The number of nurses and health visitors across the NHS in England has dropped by over 400 people. Sector leaders feel this decline reflects how frontline nursing has become an “easy target for cuts”.

At a time when the government is actively trying to boost workforce numbers to tackle high rates of vacancies across the country, the latest figures from NHS Digital show that the opposite has been happening. Since 2016, the nursing and health visitor workforce has shrunk to 284,000 FTE, a drop of 435 people.

There was also a decrease of 0.2% across the nursing workforce within GP practices, with 27 less staff working in the NHS now than in 2016

Janet Davies, chief executive and general secretary of the Royal College of Nursing, argued the latest statistics are a worrying sign that the number of nurses continues to slide – and they have also come just a day after a major survey revealed public satisfaction with the NHS is dwindling due to staffing worries. This must be a major achievement for the Sickness Business. Well done!

Almost two thirds of healthcare assistants (HCAs) are performing roles usually undertaken by nurses, such as giving patients drugs and dressing their wounds, in the latest illustration of the NHS’s staffing crisis. The apparently growing trend of assistants acting as “nurse substitutes” has sparked concern that patients may receive inferior or potentially unsafe care because they do not have the same skills.

Of the 376,000 assistants in the NHS in England, 74% are taking on extra tasks, according to findings by the union Unison.
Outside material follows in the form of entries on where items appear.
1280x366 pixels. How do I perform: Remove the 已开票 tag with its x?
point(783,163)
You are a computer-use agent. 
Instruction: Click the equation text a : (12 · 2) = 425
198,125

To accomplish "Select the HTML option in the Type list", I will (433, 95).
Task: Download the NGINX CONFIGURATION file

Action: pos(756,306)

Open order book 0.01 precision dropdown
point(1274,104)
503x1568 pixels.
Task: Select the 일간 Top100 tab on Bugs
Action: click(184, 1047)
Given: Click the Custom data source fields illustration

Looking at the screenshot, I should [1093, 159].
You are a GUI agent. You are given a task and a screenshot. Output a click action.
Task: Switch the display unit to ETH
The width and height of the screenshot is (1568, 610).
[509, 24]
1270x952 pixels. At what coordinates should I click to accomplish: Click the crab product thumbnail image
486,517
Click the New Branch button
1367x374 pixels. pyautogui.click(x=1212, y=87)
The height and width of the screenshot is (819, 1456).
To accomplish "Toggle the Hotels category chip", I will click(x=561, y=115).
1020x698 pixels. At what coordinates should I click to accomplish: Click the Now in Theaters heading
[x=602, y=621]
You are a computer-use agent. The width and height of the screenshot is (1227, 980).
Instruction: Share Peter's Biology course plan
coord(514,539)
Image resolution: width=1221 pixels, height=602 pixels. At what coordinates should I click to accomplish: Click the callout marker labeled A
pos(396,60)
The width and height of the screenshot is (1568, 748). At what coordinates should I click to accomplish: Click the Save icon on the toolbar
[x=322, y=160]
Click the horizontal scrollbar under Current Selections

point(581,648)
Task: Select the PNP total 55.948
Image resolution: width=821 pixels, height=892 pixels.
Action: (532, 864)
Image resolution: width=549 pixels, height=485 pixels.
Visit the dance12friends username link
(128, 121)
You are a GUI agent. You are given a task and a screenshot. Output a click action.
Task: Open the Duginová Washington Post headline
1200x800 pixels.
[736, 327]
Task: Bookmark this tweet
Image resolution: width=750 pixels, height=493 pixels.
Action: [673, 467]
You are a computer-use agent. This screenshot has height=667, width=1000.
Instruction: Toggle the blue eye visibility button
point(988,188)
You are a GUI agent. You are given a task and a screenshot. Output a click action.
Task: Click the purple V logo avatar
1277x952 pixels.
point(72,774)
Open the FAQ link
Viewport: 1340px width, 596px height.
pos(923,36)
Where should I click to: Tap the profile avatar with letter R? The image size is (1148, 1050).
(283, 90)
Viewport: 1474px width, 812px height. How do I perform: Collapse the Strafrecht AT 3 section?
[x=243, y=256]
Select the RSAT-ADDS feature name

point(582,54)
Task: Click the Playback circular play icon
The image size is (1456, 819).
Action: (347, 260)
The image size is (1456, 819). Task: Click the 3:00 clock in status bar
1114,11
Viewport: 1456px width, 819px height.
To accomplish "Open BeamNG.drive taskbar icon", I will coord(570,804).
This is the equivalent of Haig’s attrition rate exactly 100 years ago. In Churchill’s chilling phrase, “driving to the shambles by stern laws the remaining manhood of the nation. Lads of 18 and 19, elderly men up to 45, the last surviving brother, the only son of his mother (and she a widow), the father, the sole support of the family, the weak, the consumptive, the thrice wounded—all must now prepare themselves for the scythe.”

We have had our warning for years. Now let us turn on the government and turn the tide of their war against the public sector.